Except the Kindle's entry price is still quite high (at least for me).


I just want it to be GSM-friendly and to sell for less than US$ 100.

For the $100 to $500 range, I can use a full-featured entry-level notebook or a cheaper, lighter netbook. The Kindle has a big problem then.


I, for one, hope that "leaked" design isn't the actual redesign since judging by the pictures I liked the original better. The shape, while weird at first, works well for something you can hold easily in one hand. The large buttons allow you to hold it in much more varying positions without having to worry about have a specific finger rested in a specific place on the device to perform an action you are going to be doing quite often.

Plus, the new one looks quite a bit larger.


We haven't even got version 1 in the UK yet!


Hopefully Amazon made changes to their final design based on feedback on the Boy Genius Report 'leak':

http://www.boygeniusreport.com/2008/10/03/amazon-kindle-2-eb...

"...the battery does not look to be user-accessible, and there’s no more SD card slot..."


I'm wondering when Amazon will bundle Audible's digital audiobook tech into the Kindle. Amazon acquired Audible last year and for some markets, like children's books, it's a no-brainer to sync narration with the written word.

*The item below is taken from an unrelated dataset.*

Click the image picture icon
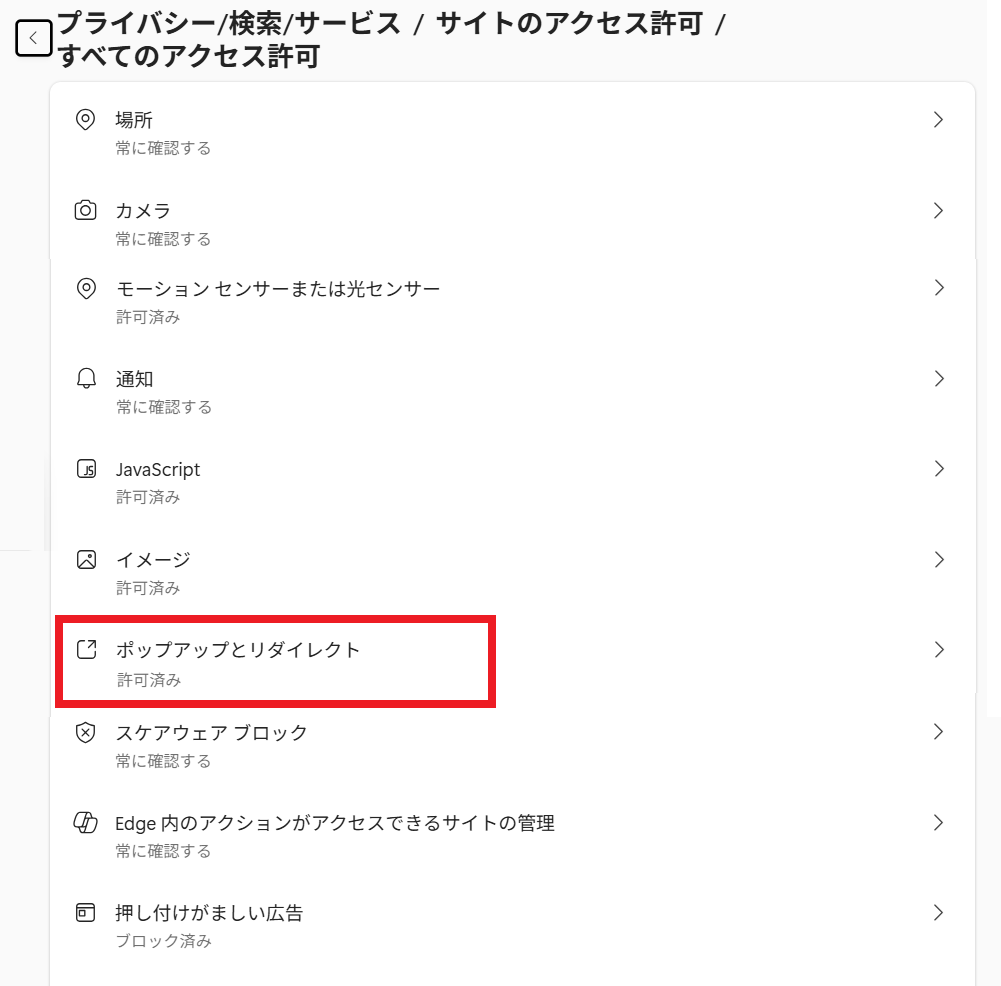Viewport: 1001px width, 986px height. [x=86, y=560]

Kindle should be software, not hardware. And it should run on as many different devices as possible--including my mobile phone, on which I read the newspaper and HN every day.

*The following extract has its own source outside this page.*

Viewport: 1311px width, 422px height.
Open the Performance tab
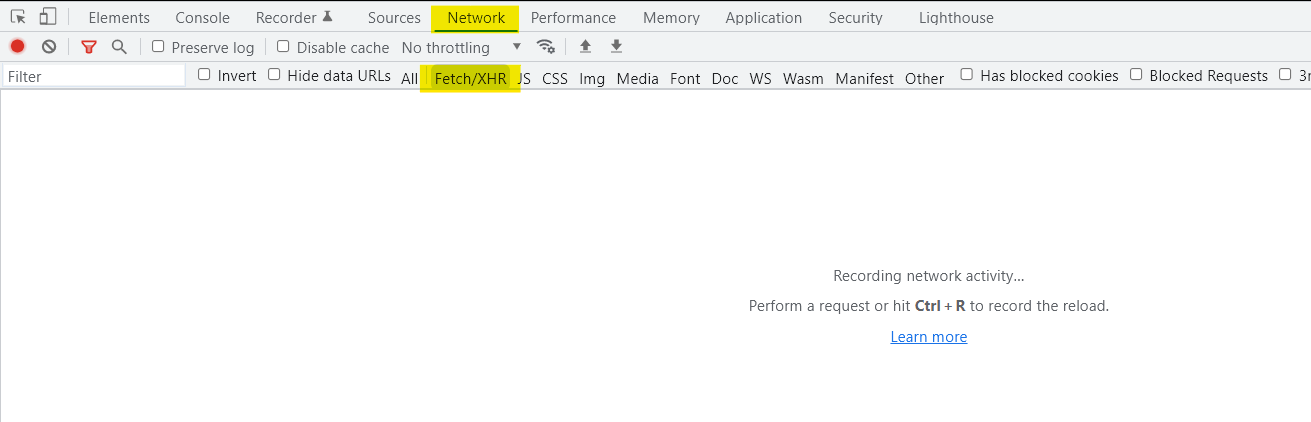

There is already such software it's called PDF.


No, it's called a web browser. (I don't think HN publishes an updated PDF every time someone posts a comment)


Years ago, when laptops where over $1000, an ebook reader for under $299 was a good idea.

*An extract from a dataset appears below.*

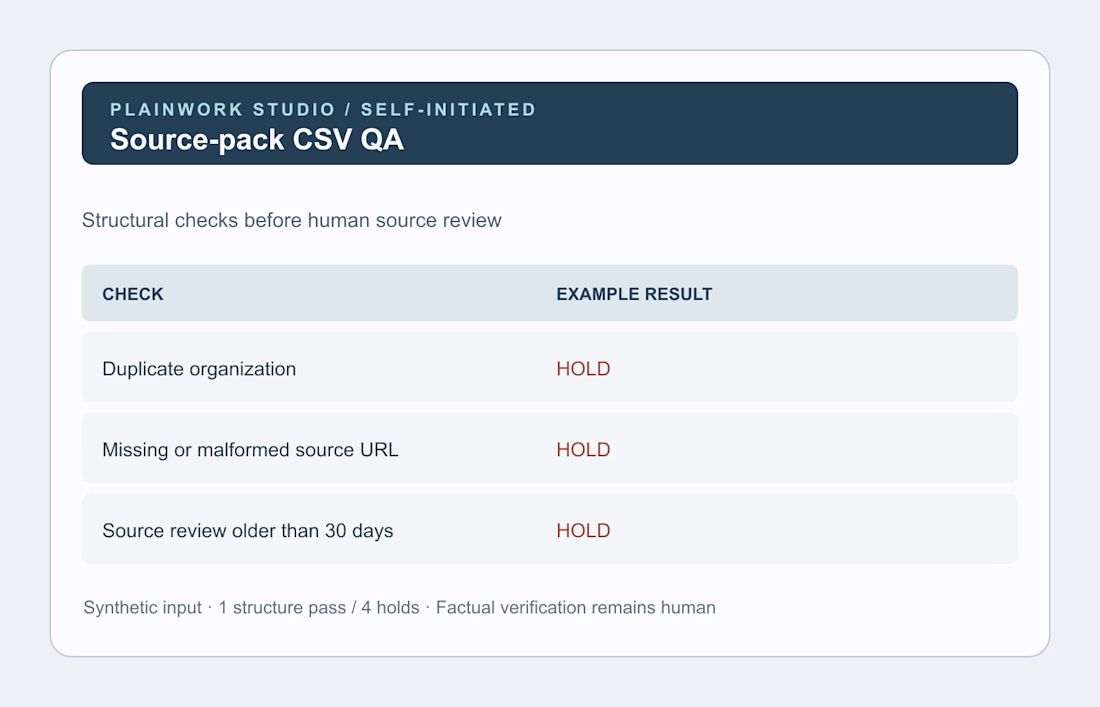Select the Source review older than 30 days row

[550, 529]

Netbooks changed the game...


I have a laptop and a kindle and much prefer the kindle for reading. The display is more paper like and can be read in bright day light. Also, battery life is superior. I only need to charge it maybe once a week.

My main problem with the kindle is that it can't read pdfs natively.


Upped because I am facing this exact perdicament. I like the idea of having a "take anywhere" device that actually performs well as a book substitute. But, I am also tempted by the netbooks because they can perform this same function (albeit, poorly) and do so much more for the same price.

I guess it comes down to where your priorities lie.


Do you regularly read full-length novels on your laptop?


Not infrequently.

There's a lot of "personal taste" involved in this domain. Some people can't seem to stomach reading for a long time on anything short of a Kindle, whereas I used to read Project Gutenberg books on my 160x160px monochrome Palm Pilot with reasonable comfort.

I understand the personal taste in general but have always been surprised by programmer's problems with electronic displays. Reading a novel is way easier than reading code. If you can handle reading code, surely you can deal with a novel... but again, personal taste.


You think widely available eInk displays will bring improvements in code?


That's the exact opposite of what I think. If you can read code on a monitor, surely you can read a novel.

(Personal taste! Personal taste! Don't flame me!)


Yes I see that - but if people who don't want to read a novel on screen, yet who code at the moment, could use a new display that they would read a novel on happily - would that also bring any improvements to their coding?


Ah, I see, you seriously meant that as a question, not a comment. Sorry.

I think I'd have to defer to a scientific study. I tend to doubt it, though; just as "typing speed" is rarely the coding impediment, I doubt "screen quality" is very much anymore. (Though it sure was in the bad old 640x480 days...)


Clearly you are all missing the insight here: where are our widescreen e-ink displays for writing code? Who needs color? Just give me paper-like readability and bold and italic.


where are our e-ink displays for writing code

They take too long to refresh.


You're so right. I just finally looked at a youtube video of the display tech in the new kindle (the "broadstreet" version of e-ink) and it is indeed far slower than is necessary even for simple text editing.


This thing is becoming quite powerful... However, I expect the economy will hit their sales hard.


Somehow I trust that Amazon will know how to navigate these waters. They're one of the few retailers that have not seen a major drop in profits.